Extracted records:

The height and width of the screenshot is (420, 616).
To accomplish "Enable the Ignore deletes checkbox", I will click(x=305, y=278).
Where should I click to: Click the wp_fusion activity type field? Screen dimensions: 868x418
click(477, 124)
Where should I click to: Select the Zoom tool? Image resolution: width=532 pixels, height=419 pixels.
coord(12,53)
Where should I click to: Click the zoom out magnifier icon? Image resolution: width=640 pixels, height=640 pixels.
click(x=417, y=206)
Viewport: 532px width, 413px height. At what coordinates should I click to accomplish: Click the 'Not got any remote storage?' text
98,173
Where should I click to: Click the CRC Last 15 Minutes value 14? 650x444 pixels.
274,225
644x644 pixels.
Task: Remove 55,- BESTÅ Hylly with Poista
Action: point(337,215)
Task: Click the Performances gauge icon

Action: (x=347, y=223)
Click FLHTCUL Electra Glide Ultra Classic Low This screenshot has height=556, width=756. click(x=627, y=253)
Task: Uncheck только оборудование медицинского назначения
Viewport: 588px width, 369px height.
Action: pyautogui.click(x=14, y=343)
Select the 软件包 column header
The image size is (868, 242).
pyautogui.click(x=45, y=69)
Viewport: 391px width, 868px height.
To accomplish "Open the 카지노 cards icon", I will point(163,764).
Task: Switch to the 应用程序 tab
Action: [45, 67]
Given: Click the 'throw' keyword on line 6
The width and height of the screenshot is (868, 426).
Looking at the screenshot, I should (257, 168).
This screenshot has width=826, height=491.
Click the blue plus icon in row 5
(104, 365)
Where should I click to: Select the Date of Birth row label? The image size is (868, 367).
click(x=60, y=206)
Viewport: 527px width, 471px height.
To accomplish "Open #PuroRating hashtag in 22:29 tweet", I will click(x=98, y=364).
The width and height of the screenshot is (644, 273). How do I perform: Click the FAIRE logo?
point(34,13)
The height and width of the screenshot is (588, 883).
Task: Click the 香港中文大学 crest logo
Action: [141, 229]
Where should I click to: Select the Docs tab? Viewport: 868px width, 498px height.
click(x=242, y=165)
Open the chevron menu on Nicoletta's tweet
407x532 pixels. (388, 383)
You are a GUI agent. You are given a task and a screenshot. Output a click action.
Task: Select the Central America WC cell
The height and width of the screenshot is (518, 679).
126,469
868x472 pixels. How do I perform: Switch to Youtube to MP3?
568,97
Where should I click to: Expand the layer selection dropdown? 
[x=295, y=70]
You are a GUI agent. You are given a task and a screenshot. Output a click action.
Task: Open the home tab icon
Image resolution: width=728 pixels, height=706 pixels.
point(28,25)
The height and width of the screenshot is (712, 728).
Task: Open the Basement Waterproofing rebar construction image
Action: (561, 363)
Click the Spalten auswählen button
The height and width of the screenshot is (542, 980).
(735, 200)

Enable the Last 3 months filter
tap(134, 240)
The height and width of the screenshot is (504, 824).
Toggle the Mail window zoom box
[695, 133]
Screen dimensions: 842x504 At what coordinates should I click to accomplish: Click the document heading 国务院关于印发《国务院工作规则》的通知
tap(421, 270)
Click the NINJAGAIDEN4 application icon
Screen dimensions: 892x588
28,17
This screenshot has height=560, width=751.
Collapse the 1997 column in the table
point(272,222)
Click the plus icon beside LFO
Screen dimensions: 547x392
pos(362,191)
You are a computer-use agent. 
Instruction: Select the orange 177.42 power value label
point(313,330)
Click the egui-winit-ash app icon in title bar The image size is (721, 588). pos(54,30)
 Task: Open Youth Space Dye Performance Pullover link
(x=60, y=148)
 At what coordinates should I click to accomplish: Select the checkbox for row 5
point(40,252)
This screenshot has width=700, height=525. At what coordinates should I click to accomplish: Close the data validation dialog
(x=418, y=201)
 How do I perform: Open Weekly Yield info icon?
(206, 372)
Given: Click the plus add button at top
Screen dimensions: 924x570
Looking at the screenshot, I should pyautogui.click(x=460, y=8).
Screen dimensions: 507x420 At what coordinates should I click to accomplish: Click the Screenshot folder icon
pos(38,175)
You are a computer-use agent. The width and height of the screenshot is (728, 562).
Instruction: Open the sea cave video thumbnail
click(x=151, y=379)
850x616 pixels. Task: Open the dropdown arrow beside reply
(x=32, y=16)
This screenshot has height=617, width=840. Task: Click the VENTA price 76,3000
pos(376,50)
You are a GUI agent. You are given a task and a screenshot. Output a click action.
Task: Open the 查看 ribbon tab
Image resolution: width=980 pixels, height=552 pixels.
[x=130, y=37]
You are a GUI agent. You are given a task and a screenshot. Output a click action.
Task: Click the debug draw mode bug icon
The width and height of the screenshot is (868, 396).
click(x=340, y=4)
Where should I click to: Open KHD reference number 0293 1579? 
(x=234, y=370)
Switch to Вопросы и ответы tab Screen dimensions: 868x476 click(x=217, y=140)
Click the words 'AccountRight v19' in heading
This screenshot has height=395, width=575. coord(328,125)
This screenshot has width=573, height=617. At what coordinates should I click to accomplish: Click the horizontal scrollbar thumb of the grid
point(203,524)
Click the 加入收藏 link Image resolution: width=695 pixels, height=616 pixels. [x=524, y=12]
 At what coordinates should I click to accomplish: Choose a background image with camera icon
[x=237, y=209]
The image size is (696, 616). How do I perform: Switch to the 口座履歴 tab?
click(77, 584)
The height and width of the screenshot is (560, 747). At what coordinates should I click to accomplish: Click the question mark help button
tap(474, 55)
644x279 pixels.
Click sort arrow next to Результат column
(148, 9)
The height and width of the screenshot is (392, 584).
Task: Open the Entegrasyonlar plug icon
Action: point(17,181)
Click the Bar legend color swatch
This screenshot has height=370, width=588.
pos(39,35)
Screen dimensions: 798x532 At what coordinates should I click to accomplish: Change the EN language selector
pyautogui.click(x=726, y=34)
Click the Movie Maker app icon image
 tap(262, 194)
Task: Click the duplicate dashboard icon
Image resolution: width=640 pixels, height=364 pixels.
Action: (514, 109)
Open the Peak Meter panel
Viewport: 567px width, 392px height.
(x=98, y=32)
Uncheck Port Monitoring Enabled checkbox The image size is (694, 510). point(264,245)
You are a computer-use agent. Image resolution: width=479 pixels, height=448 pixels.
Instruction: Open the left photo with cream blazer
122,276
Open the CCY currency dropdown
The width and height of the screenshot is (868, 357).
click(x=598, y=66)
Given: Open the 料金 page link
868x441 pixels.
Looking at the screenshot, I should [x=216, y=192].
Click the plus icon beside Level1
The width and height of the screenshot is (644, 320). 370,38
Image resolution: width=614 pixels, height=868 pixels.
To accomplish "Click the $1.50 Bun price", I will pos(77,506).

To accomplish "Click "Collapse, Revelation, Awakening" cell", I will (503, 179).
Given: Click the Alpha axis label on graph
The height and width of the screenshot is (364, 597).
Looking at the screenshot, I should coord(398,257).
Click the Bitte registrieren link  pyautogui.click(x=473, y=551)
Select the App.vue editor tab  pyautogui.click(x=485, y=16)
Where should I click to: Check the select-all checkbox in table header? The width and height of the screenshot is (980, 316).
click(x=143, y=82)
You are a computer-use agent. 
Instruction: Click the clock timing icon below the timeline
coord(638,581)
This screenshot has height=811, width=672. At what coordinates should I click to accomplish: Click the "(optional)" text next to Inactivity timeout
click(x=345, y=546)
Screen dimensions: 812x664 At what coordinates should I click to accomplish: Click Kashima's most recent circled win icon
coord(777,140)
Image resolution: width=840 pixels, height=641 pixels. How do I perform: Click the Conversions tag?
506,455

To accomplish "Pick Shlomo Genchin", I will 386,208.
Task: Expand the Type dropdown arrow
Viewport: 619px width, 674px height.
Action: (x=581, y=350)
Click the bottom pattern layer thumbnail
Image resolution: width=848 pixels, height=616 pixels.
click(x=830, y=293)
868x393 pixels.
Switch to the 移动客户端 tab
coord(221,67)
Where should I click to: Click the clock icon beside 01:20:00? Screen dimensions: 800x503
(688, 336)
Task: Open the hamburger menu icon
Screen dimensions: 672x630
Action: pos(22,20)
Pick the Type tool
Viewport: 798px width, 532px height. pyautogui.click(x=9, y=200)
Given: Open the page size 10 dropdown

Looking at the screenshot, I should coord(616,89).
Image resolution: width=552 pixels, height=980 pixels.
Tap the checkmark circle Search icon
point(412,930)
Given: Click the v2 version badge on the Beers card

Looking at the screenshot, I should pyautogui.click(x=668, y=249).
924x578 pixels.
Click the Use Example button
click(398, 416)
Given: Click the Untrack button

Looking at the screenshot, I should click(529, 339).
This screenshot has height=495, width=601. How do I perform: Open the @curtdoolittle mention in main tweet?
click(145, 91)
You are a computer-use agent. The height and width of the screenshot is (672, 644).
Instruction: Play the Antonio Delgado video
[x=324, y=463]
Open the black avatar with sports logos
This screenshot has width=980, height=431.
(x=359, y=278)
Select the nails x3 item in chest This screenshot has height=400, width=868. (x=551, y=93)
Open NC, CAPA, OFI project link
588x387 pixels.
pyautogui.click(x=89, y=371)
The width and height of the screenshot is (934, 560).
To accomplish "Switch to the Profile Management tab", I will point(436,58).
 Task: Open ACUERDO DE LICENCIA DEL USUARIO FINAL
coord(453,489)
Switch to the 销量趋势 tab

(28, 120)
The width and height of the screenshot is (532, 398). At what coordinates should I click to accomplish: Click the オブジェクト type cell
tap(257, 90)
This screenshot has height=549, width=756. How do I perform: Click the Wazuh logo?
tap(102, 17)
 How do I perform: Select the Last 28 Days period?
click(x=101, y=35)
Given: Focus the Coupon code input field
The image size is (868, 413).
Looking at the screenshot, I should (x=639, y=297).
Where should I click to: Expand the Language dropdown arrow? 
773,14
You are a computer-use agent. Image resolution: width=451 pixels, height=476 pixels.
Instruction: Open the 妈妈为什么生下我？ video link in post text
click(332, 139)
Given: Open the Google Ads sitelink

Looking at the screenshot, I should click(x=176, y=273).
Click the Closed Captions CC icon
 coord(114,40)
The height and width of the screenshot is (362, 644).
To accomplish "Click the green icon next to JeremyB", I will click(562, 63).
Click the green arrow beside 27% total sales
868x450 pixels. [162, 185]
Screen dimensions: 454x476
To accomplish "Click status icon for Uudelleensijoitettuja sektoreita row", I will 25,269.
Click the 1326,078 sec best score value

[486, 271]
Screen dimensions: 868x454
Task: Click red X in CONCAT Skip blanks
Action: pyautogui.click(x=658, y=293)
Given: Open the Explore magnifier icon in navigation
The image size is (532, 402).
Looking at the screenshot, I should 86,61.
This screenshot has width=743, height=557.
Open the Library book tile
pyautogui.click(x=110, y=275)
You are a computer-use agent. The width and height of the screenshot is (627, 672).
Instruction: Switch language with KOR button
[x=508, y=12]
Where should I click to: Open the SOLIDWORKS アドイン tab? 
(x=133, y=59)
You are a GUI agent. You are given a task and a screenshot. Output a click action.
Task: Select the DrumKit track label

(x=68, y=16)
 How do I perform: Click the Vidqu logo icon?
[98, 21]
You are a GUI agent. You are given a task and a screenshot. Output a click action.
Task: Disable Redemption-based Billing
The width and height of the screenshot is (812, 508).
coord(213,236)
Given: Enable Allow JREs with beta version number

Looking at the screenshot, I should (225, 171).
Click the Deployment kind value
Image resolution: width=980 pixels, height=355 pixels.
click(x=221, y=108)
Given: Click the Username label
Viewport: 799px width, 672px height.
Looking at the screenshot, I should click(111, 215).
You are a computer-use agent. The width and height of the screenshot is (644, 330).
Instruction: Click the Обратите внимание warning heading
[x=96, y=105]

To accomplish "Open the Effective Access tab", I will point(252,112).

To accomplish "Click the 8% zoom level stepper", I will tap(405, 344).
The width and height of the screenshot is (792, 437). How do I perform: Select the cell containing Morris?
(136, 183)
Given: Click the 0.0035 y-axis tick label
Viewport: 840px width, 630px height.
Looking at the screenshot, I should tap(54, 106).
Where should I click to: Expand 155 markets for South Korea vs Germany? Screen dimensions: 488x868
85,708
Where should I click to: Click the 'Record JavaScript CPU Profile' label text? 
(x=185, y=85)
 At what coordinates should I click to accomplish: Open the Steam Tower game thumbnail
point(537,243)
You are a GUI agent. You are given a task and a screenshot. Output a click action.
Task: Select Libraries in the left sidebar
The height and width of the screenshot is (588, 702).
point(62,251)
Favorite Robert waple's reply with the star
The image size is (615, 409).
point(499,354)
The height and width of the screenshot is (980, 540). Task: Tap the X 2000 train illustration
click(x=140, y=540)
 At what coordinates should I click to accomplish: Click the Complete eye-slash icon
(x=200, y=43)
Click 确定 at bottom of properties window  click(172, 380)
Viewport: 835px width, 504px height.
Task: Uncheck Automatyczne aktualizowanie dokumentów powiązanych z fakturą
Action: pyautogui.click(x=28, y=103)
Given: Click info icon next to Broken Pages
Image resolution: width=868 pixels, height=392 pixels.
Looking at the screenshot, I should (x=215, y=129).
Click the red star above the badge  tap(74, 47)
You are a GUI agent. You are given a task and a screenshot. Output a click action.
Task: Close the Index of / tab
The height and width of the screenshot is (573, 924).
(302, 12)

What to produce:
When the word "star" appears in a line of the listing, pull that line out.

Response to the exercise:
Favorite Robert waple's reply with the star
Click the red star above the badge  tap(74, 47)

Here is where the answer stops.